[Items in a dataset]
________________
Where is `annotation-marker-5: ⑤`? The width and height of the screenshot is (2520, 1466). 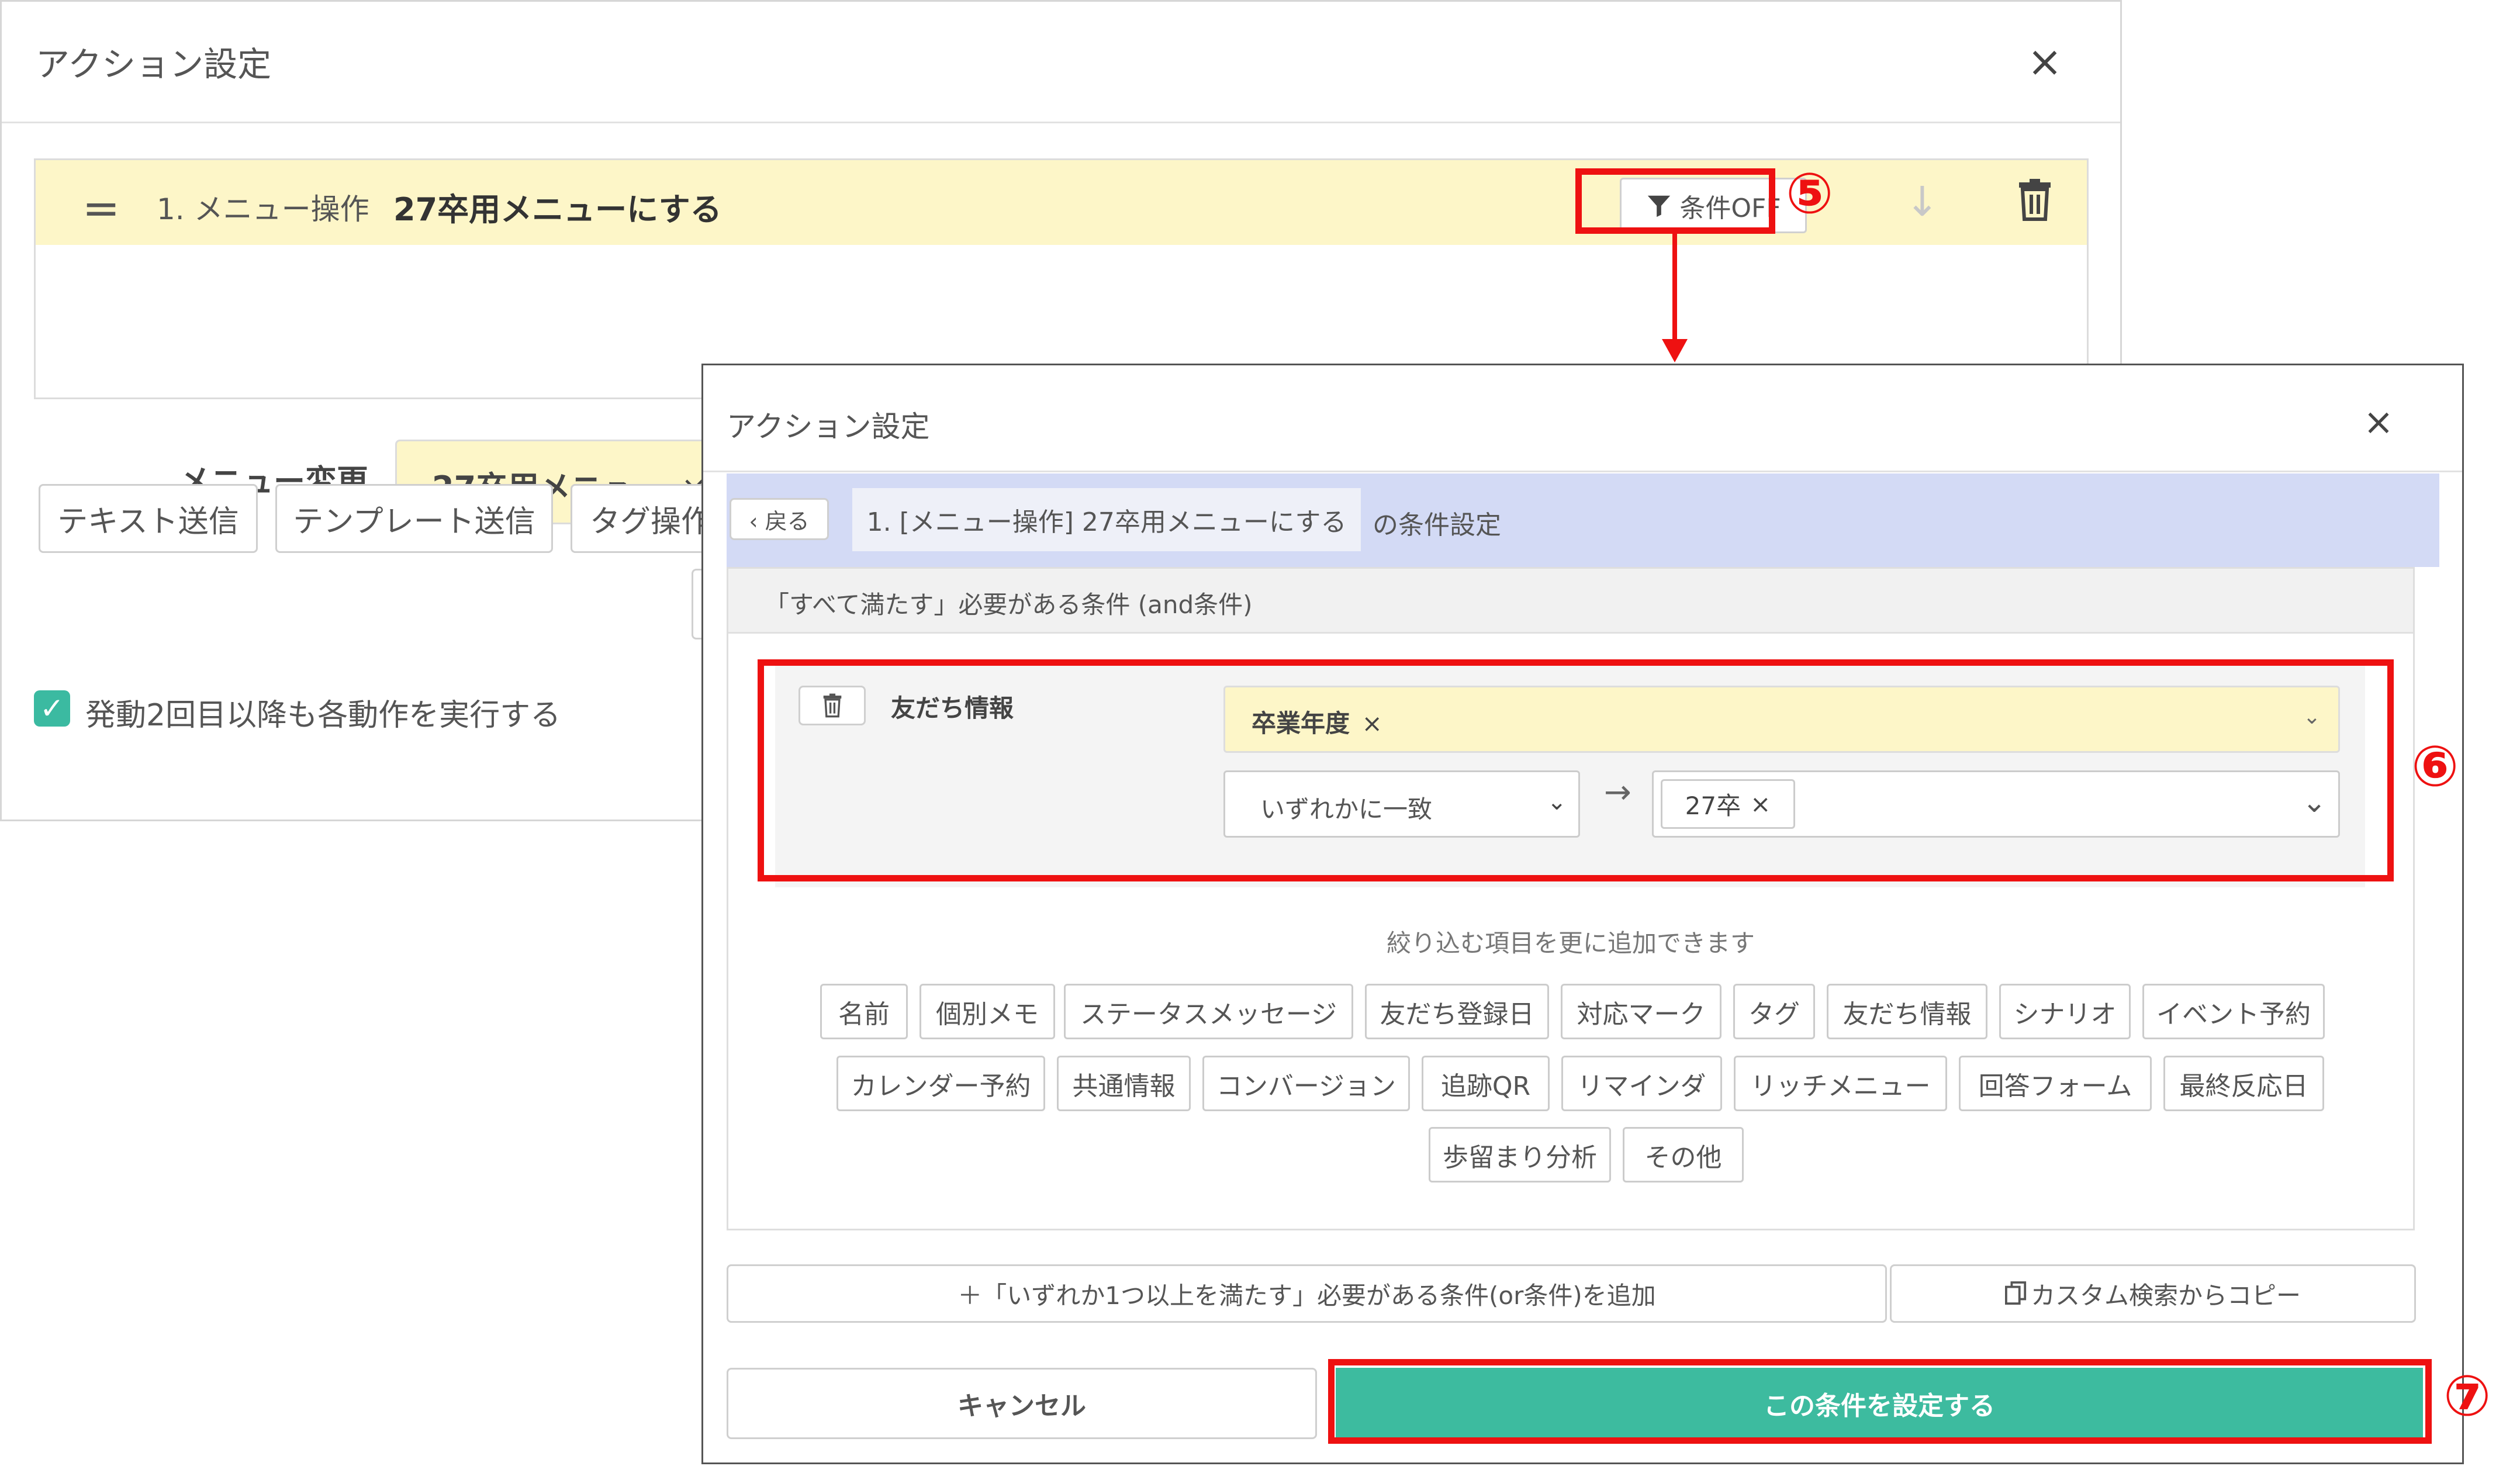
annotation-marker-5: ⑤ is located at coordinates (1810, 194).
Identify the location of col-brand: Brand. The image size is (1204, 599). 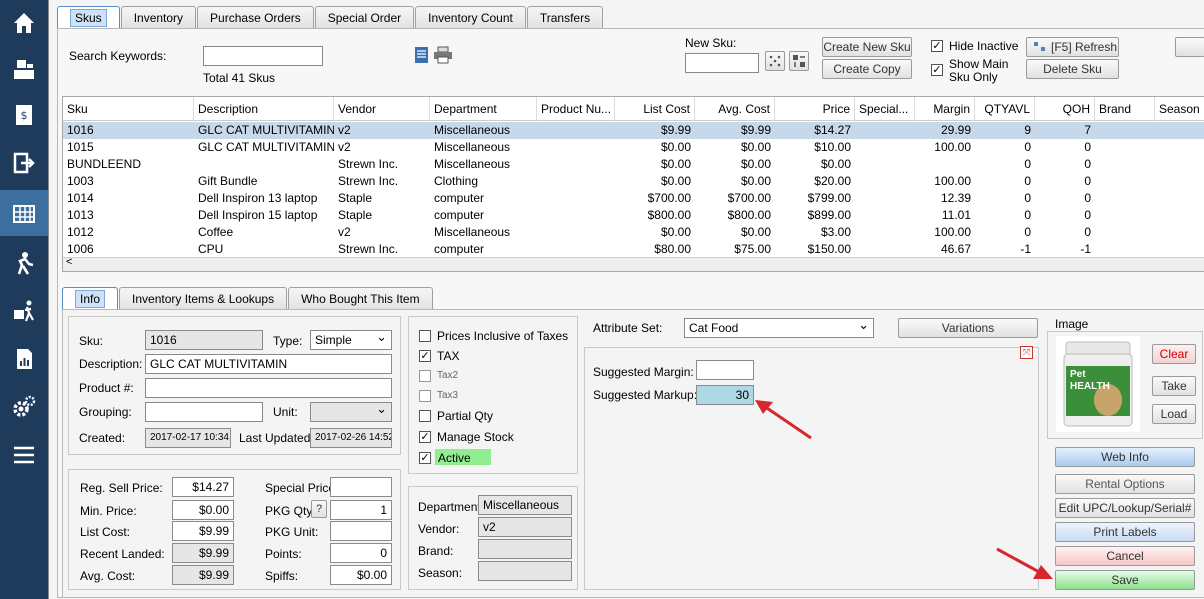
(1125, 109).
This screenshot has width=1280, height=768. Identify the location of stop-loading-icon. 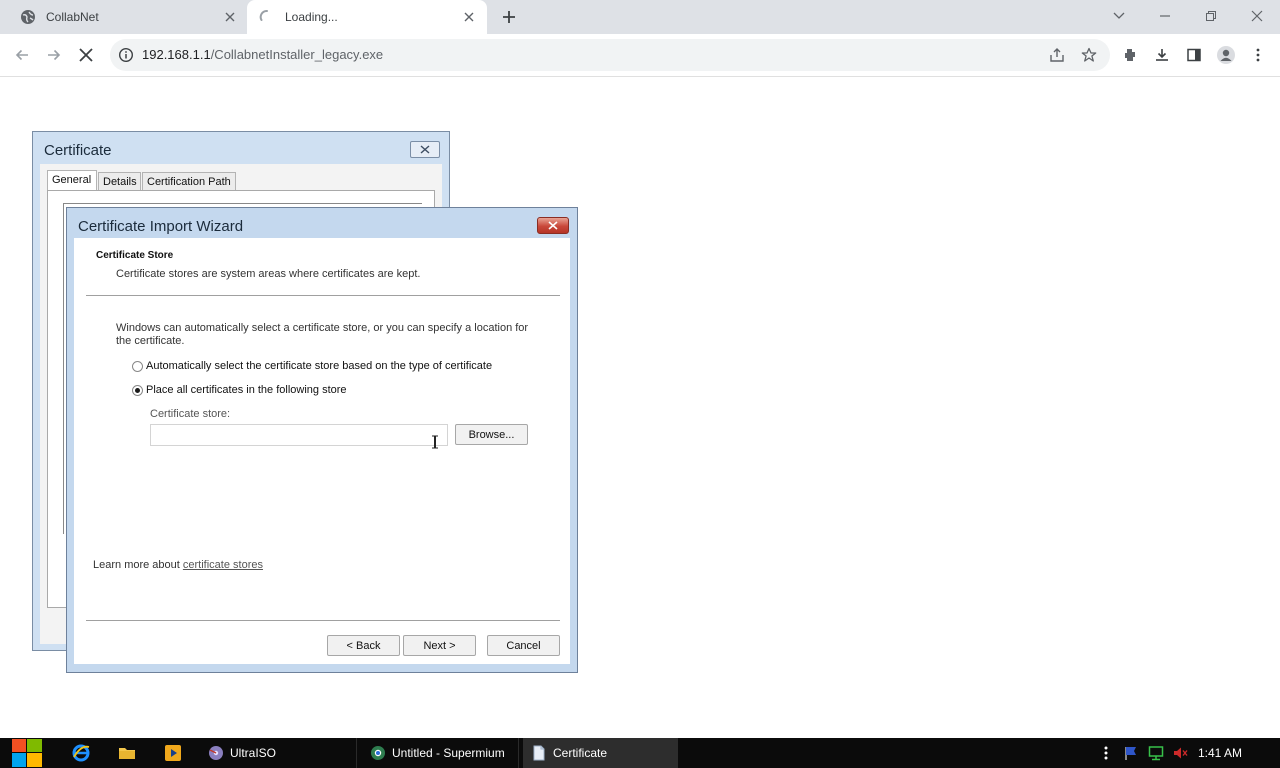
(86, 55).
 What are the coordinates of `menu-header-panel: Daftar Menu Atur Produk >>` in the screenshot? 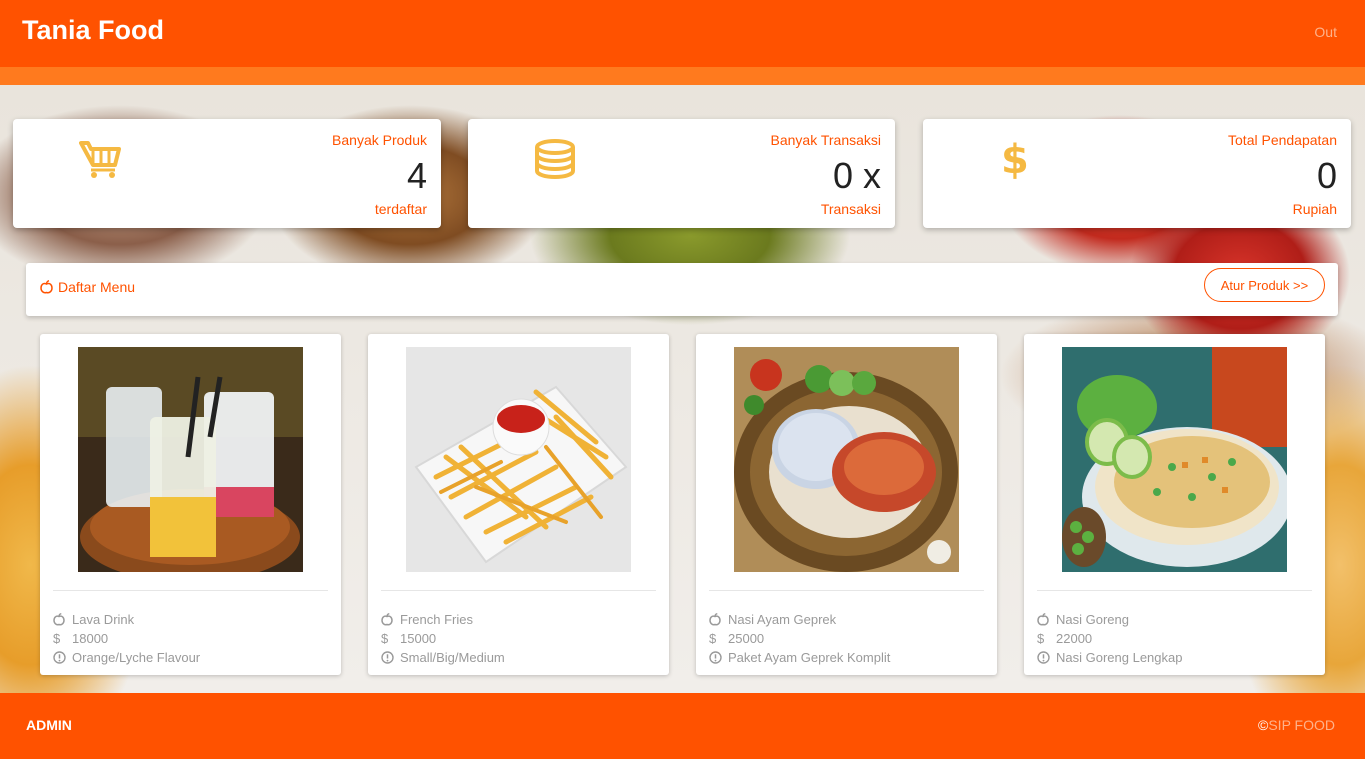 It's located at (682, 290).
________________
Repeat the material above word for word, everything from its first line down to the line containing "(1125, 109).", with both ends included. Leave the pictures out of your answer.

• _Answer_
Where is `annotation-marker-5: ⑤`? The width and height of the screenshot is (2520, 1466). 
annotation-marker-5: ⑤ is located at coordinates (1810, 194).
Identify the location of col-brand: Brand. The image size is (1204, 599). 
(1125, 109).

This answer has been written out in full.